----- Exercise data

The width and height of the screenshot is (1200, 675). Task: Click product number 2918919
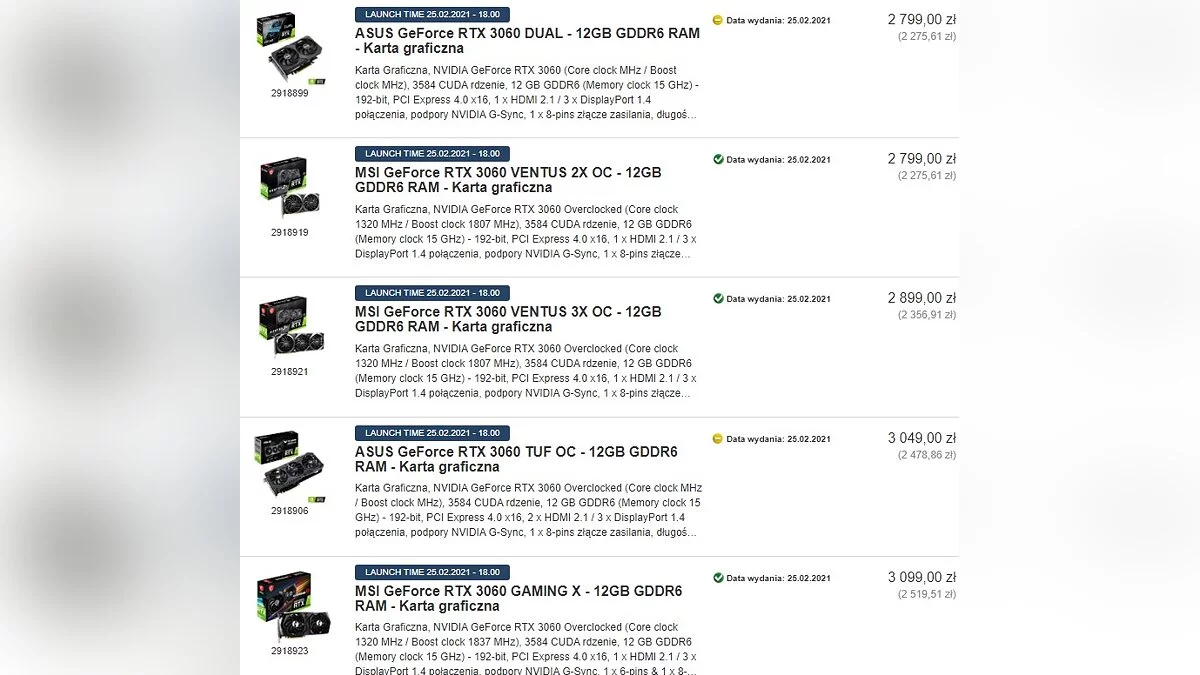[x=290, y=232]
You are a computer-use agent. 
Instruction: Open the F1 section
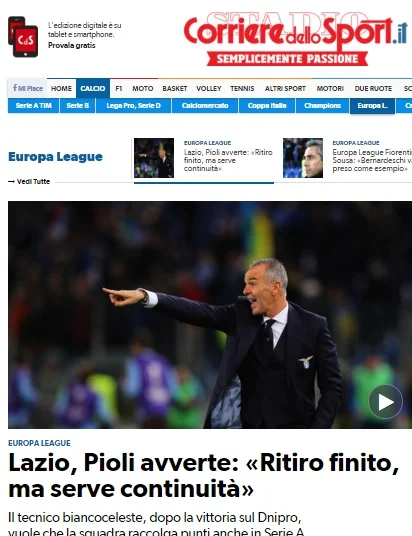click(x=119, y=89)
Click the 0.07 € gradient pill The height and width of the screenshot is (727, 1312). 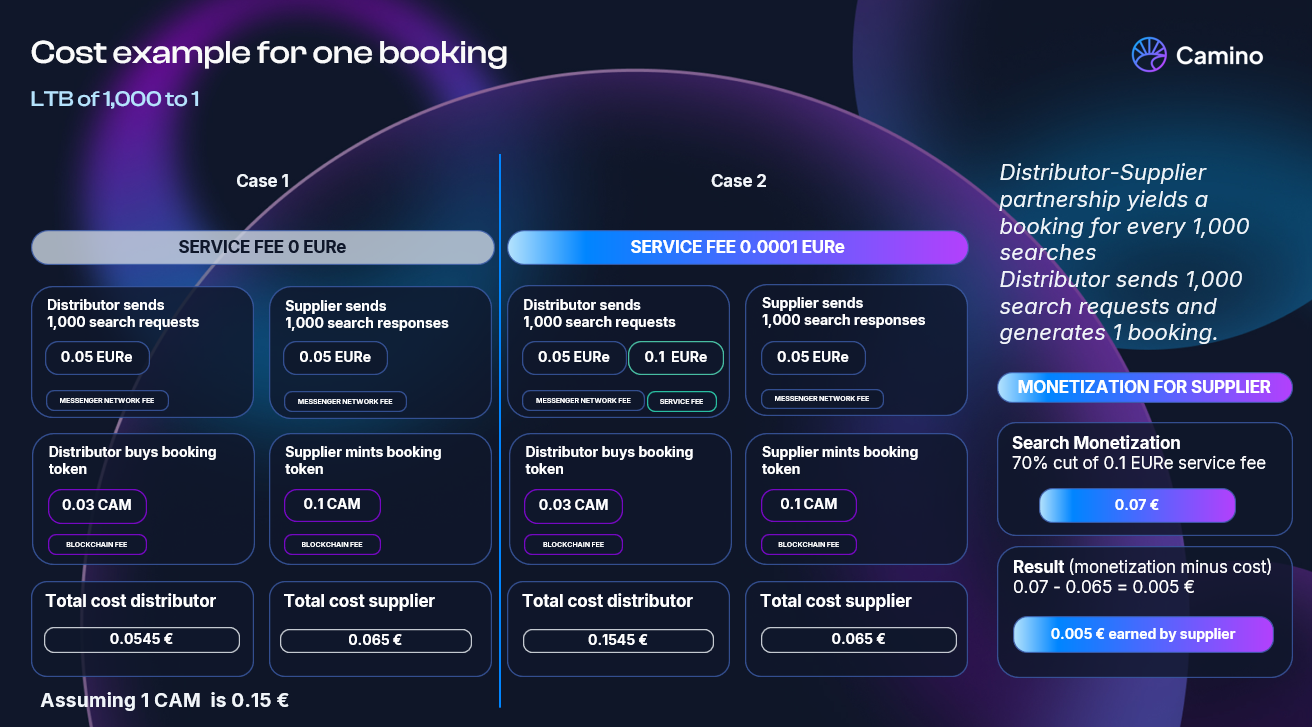1136,505
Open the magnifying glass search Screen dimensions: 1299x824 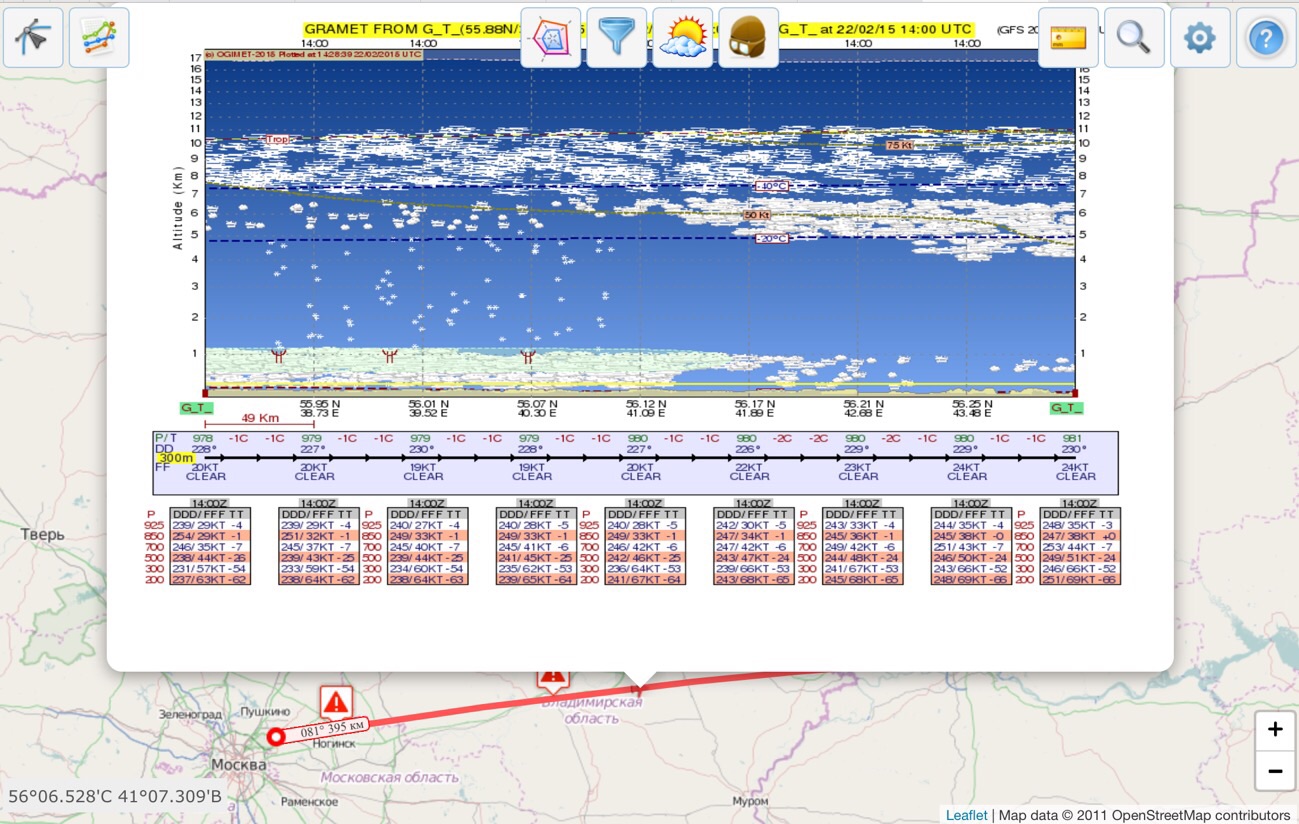1134,38
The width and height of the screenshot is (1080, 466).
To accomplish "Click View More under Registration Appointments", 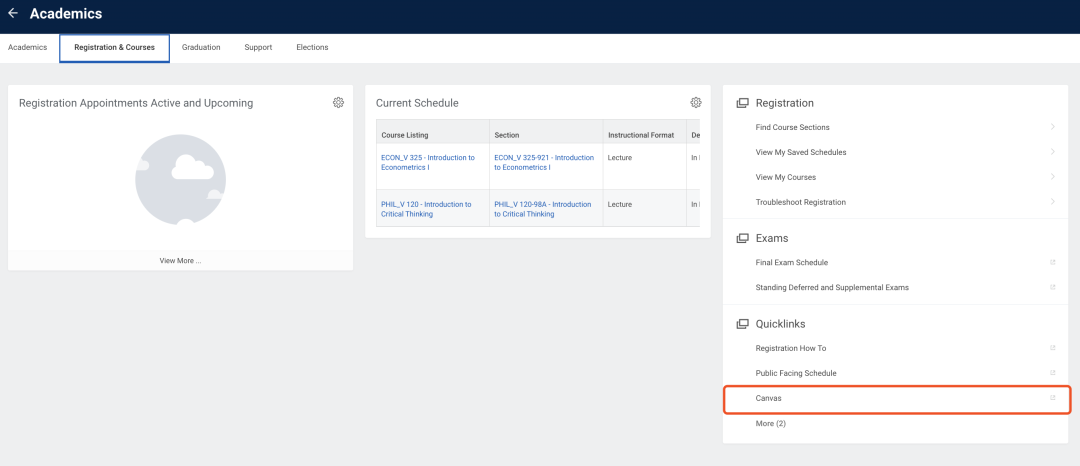I will point(180,260).
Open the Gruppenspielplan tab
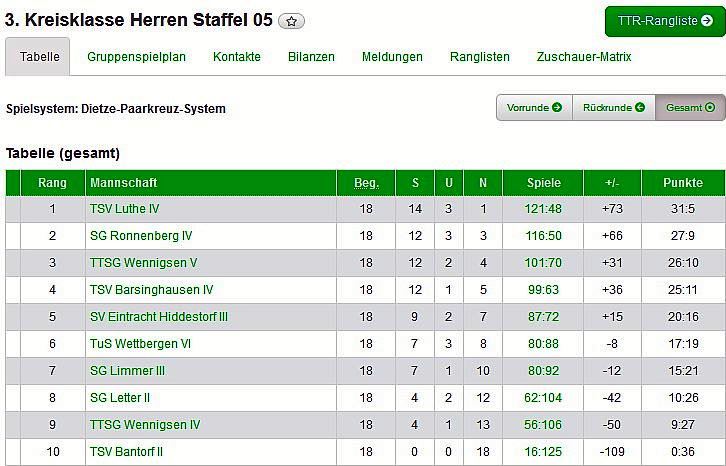726x466 pixels. tap(136, 57)
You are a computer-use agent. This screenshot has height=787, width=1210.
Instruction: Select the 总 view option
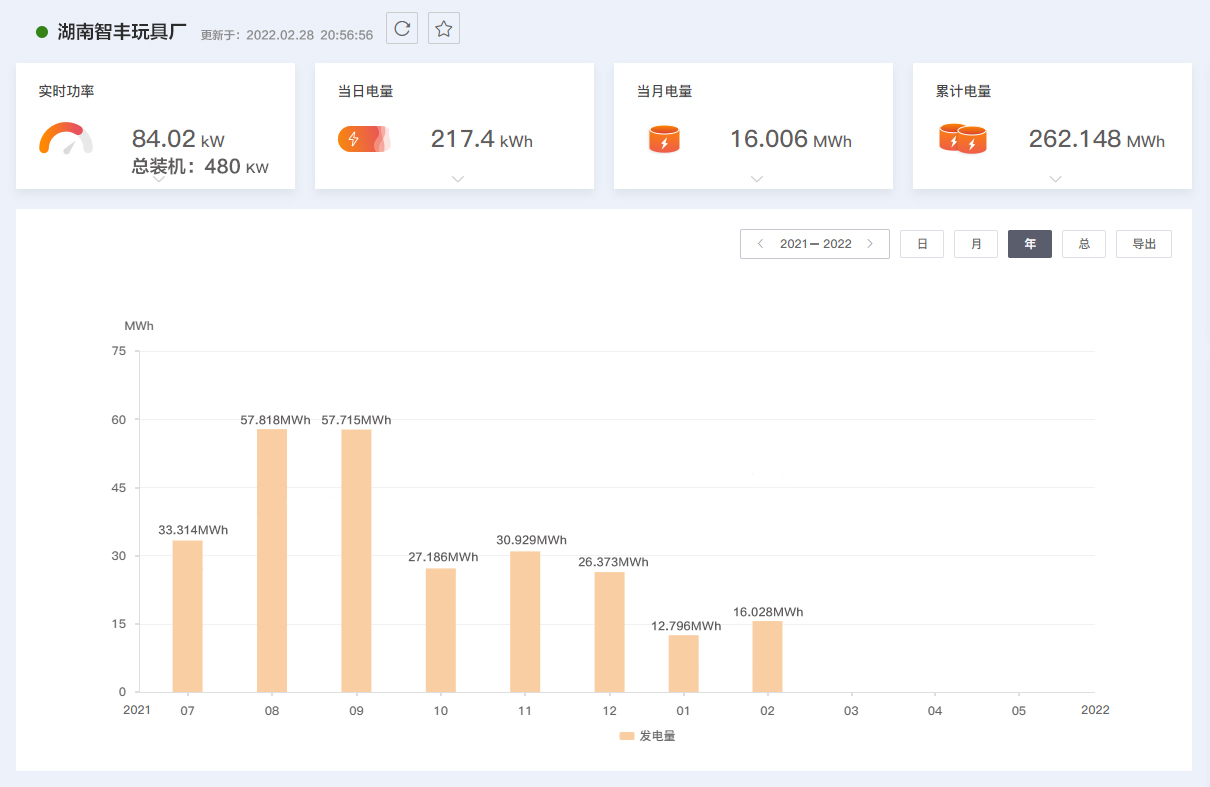[x=1083, y=243]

----------

### Activity
Your copy should consist solely of the lines from the line containing "You are a computer-use agent. This" through the last line of the records above, reproduced exactly, with the pictures left out.

### Answer to this exercise
You are a computer-use agent. This screenshot has height=787, width=1210.
Instruction: Select the 总 view option
[x=1083, y=243]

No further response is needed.